:: Your assignment ::
Only some lines are wanted. Transcribe, exactly, the lines below from the line with "Instruction: Click the ±1%rdg±2dgt" up to and including the line with "has width=994, height=817.".

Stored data

%%

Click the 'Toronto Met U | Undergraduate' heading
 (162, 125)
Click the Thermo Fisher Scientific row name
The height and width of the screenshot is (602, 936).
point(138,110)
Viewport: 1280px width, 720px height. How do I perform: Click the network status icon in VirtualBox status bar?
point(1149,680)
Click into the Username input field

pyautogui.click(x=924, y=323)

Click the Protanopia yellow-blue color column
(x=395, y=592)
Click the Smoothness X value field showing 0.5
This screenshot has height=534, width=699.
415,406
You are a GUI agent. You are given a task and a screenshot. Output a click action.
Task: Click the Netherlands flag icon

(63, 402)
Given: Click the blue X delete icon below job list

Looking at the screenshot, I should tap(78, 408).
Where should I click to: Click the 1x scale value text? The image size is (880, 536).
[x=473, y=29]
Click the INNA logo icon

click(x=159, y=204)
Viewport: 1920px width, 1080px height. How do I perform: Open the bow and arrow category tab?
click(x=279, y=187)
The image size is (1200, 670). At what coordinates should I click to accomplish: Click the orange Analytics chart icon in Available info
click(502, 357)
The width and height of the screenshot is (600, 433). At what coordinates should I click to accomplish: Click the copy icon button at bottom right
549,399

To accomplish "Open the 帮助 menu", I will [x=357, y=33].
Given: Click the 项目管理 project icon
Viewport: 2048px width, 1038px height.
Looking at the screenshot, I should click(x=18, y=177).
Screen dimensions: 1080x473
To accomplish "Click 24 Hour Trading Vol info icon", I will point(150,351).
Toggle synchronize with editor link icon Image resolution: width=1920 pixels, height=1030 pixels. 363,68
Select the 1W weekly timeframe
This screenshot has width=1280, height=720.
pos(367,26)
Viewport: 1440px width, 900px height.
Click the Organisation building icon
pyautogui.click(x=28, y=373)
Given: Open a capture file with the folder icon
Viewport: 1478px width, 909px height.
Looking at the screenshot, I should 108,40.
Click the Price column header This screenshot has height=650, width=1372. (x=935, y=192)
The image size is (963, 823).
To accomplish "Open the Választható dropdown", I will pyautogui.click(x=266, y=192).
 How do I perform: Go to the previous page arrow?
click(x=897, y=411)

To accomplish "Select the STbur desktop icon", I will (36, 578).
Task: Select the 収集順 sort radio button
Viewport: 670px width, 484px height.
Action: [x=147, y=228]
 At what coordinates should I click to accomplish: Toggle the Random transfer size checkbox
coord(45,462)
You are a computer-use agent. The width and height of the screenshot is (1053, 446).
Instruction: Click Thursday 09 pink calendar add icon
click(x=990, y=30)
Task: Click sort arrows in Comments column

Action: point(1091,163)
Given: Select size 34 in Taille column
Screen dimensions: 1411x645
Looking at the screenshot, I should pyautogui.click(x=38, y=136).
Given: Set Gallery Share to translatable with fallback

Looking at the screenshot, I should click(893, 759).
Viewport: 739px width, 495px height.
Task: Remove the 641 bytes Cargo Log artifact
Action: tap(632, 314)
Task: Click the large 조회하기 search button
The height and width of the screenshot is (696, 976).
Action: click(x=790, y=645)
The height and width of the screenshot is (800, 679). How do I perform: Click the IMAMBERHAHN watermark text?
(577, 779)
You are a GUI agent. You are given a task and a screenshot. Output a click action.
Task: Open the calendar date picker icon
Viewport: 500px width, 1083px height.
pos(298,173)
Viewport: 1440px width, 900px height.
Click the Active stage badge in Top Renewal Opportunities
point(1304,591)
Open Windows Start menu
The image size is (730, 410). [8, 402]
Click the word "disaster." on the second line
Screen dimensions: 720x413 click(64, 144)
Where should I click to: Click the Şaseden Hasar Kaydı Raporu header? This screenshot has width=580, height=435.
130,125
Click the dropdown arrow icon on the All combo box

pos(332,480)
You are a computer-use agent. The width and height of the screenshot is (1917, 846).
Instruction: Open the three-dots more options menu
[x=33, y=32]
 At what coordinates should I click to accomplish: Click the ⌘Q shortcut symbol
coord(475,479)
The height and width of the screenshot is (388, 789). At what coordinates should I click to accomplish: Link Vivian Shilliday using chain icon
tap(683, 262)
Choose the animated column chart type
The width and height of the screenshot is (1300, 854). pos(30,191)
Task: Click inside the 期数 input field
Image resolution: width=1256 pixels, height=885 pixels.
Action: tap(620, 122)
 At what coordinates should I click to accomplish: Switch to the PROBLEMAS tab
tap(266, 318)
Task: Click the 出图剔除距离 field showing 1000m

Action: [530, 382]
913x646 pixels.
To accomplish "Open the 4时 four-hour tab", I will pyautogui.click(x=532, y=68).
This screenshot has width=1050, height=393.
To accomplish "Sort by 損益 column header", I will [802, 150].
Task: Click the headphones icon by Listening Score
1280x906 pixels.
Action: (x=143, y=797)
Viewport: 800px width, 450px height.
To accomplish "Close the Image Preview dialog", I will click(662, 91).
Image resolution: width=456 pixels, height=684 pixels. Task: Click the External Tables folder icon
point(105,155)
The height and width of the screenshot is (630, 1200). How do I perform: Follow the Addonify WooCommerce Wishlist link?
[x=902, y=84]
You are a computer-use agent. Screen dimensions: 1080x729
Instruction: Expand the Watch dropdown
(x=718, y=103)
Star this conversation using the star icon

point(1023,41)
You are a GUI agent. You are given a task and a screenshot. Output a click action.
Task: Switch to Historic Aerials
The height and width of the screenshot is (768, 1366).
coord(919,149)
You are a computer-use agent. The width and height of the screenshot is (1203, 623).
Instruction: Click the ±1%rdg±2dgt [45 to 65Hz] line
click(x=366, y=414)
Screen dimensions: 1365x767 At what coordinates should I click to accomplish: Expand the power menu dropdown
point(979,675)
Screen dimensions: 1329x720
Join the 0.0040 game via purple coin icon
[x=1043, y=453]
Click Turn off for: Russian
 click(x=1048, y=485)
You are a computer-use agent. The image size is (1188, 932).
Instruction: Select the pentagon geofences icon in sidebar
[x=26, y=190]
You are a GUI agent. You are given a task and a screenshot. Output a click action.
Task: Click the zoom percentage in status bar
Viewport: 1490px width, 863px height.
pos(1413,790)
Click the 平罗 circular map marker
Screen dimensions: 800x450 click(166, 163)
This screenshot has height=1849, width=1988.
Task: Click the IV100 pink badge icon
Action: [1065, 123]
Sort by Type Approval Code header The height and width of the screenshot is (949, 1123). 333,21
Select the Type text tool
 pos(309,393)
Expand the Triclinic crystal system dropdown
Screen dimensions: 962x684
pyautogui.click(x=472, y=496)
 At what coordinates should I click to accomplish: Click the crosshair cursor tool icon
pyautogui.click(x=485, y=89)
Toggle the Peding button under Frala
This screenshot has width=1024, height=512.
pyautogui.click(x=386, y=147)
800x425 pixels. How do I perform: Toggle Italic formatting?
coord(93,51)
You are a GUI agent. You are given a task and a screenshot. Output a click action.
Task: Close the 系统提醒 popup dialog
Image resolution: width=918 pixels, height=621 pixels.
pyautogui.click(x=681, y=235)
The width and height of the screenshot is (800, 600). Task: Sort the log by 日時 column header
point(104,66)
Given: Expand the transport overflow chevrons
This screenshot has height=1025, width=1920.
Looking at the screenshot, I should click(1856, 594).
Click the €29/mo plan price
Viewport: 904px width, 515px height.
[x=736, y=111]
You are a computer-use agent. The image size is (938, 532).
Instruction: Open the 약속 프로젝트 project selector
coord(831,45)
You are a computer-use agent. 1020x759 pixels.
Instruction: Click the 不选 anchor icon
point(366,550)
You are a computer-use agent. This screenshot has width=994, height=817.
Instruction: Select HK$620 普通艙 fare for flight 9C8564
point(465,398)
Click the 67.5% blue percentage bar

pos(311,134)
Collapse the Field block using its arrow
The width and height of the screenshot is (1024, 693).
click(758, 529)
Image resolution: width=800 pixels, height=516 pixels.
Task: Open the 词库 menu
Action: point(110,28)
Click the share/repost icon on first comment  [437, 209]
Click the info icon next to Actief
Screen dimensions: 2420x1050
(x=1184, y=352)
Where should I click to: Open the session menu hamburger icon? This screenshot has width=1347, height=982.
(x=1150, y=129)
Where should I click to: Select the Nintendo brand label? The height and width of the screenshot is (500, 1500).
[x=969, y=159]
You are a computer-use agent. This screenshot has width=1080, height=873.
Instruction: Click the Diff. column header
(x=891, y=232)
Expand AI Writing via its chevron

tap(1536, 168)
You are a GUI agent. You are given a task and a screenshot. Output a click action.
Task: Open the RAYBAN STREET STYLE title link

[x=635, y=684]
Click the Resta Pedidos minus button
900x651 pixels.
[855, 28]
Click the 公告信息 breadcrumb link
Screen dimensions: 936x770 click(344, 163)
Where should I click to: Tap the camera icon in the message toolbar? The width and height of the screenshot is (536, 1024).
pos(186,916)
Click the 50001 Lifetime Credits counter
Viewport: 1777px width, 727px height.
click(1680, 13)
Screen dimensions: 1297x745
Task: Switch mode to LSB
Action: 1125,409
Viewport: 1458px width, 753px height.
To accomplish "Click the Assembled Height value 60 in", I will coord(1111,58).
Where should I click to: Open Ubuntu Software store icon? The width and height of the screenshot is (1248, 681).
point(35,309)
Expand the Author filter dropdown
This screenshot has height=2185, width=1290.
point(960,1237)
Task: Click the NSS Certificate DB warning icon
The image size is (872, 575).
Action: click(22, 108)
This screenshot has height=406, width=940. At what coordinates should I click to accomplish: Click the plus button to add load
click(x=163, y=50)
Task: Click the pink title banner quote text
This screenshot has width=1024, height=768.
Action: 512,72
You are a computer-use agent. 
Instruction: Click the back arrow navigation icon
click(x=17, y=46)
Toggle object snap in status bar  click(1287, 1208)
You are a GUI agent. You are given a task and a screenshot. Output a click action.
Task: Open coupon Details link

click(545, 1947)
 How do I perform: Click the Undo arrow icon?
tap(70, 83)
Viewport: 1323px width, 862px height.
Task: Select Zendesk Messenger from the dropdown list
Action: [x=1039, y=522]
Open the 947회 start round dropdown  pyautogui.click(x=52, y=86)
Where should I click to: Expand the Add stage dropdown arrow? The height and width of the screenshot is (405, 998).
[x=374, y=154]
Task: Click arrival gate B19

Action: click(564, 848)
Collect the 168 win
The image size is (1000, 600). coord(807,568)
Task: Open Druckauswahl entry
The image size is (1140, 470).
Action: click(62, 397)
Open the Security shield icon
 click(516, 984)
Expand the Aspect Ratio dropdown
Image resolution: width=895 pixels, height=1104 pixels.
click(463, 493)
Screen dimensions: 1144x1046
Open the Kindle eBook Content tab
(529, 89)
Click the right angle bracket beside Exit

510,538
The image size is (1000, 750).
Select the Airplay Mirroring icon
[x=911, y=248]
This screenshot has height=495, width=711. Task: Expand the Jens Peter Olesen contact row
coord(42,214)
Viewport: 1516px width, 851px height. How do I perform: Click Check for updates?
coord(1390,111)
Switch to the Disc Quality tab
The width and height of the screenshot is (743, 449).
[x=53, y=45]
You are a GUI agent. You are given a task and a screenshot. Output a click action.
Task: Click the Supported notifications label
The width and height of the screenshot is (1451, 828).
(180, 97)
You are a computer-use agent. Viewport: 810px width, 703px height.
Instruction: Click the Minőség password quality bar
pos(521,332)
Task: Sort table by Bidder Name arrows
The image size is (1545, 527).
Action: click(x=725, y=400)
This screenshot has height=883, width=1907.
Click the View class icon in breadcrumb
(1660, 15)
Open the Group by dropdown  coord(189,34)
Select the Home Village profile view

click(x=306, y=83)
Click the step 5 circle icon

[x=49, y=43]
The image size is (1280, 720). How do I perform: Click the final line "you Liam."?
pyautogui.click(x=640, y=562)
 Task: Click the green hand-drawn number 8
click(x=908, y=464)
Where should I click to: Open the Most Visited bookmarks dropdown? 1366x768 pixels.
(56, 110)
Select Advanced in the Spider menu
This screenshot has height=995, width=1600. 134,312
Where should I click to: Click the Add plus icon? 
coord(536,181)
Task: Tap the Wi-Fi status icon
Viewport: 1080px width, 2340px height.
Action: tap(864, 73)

%%

:: Reply ::
Instruction: Click the ±1%rdg±2dgt [45 to 65Hz] line
click(x=366, y=414)
Screen dimensions: 1365x767 At what coordinates should I click to accomplish: Expand the power menu dropdown
point(979,675)
Screen dimensions: 1329x720
Join the 0.0040 game via purple coin icon
[x=1043, y=453]
Click Turn off for: Russian
 click(x=1048, y=485)
You are a computer-use agent. The image size is (1188, 932).
Instruction: Select the pentagon geofences icon in sidebar
[x=26, y=190]
You are a GUI agent. You are given a task and a screenshot. Output a click action.
Task: Click the zoom percentage in status bar
Viewport: 1490px width, 863px height.
pos(1413,790)
Click the 平罗 circular map marker
Screen dimensions: 800x450 click(166, 163)
This screenshot has height=1849, width=1988.
Task: Click the IV100 pink badge icon
Action: [1065, 123]
Sort by Type Approval Code header The height and width of the screenshot is (949, 1123). 333,21
Select the Type text tool
 pos(309,393)
Expand the Triclinic crystal system dropdown
Screen dimensions: 962x684
pyautogui.click(x=472, y=496)
 At what coordinates should I click to accomplish: Click the crosshair cursor tool icon
pyautogui.click(x=485, y=89)
Toggle the Peding button under Frala
This screenshot has width=1024, height=512.
pyautogui.click(x=386, y=147)
800x425 pixels. How do I perform: Toggle Italic formatting?
coord(93,51)
You are a GUI agent. You are given a task and a screenshot. Output a click action.
Task: Close the 系统提醒 popup dialog
Image resolution: width=918 pixels, height=621 pixels.
pyautogui.click(x=681, y=235)
The width and height of the screenshot is (800, 600). Task: Sort the log by 日時 column header
point(104,66)
Given: Expand the transport overflow chevrons
This screenshot has height=1025, width=1920.
Looking at the screenshot, I should click(1856, 594).
Click the €29/mo plan price
Viewport: 904px width, 515px height.
[x=736, y=111]
You are a computer-use agent. The image size is (938, 532).
Instruction: Open the 약속 프로젝트 project selector
coord(831,45)
You are a computer-use agent. 1020x759 pixels.
Instruction: Click the 不选 anchor icon
point(366,550)
You are a computer-use agent. This screenshot has width=994, height=817.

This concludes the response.